Fare una cronistoria delle lamentele dei telespettatori per l’interruzione della trasmissione è impossibile perché sono troppe. Mentre le repliche di Blu notte vengono trasmesse ancora oggi su Rai Premium come una sorta di riempitivo notturno – l’orario della programmazione oltrepassa di molto la seconda serata – e su Rai Play sono presenti alcune puntate, gli appassionati si sono organizzati da soli e aumentano sempre di più: online, da Spotify a YouTube. È un fiorire di video di puntate a cui sono state tolte le immagini per farle diventare podcast e il tutto senza contare le continue richieste da parte delle scuole che ne fanno materiale didattico sulla storia dell’Italia contemporanea. Negli anni, Lucarelli, ha trovato altri spazi televisivi e radiofonici, da DeeGiallo a Profondo Nero, e lo scorso agosto è tornato addirittura in Rai per uno speciale sulla strage di Bologna, a 40 anni dalla tragedia – purtroppo sempre trasmesso in un orario in cui di norma la gente dorme – ma quel programma resta un caso unico. A fare un giro sulla pagina Facebook dello scrittore, è un continuo di commenti del tipo: “I ragazzi dovrebbero conoscere la nostra storia, e il miglior narratore è proprio lei”, o ancora, “Ci siamo ascoltati uno dei podcast nel viaggio di andata per le vacanze estive e abbiamo così fatto conoscere un pezzo di storia ai nostri figli. Perché non torni a farlo?”.
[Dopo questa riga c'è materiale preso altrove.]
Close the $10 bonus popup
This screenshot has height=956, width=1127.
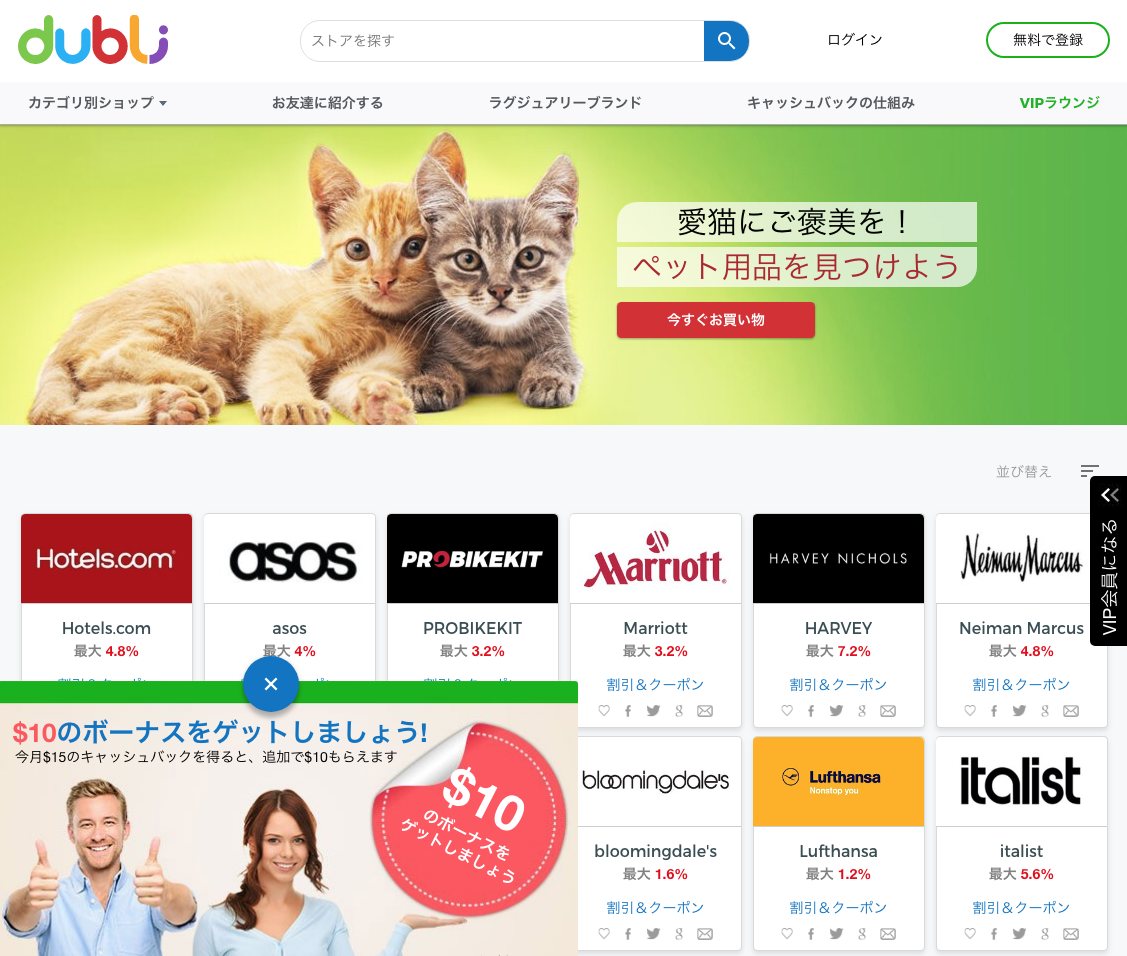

Ne Il paese leggero, Fausto Colombo scrive: “Un certo snobismo intellettuale, salutare ma a volte anche autocompiaciuto nella sottolineatura dei vizi nazionali, ci ha spesso raccontato l’Italia come un paese ‘senza’, minato da tare ereditarie insanabili come il familismo, il machiavellismo, un certo rifiuto della serietà […]. Raccontare di nuovo la nostra vicenda, magari a partire proprio dai suoi aspetti e momenti più dolorosi, oltre che da una riconsiderazione di certi trionfalismi, permette non soltanto di comprendere il passato, ma anche di guardare al futuro in un’ottica diversa, senza trascinarsi sulle spalle il fardello di una falsa coscienza storica, un rimpianto per un tempo mitico e inesistente”. In questo senso, Blu notte non ha dato solo un nuovo costrutto narrativo alle vicende italiane, ma ha mostrato chiaramente che c’è una parte di popolazione che vuole sapere e capire, quei telespettatori che sono prima di tutto cittadini. Ed è per questo che oggi più che mai avremmo bisogno che Lucarelli tornasse a raccontare le sue storie di misteri, ora che il mistero stiamo diventando noi.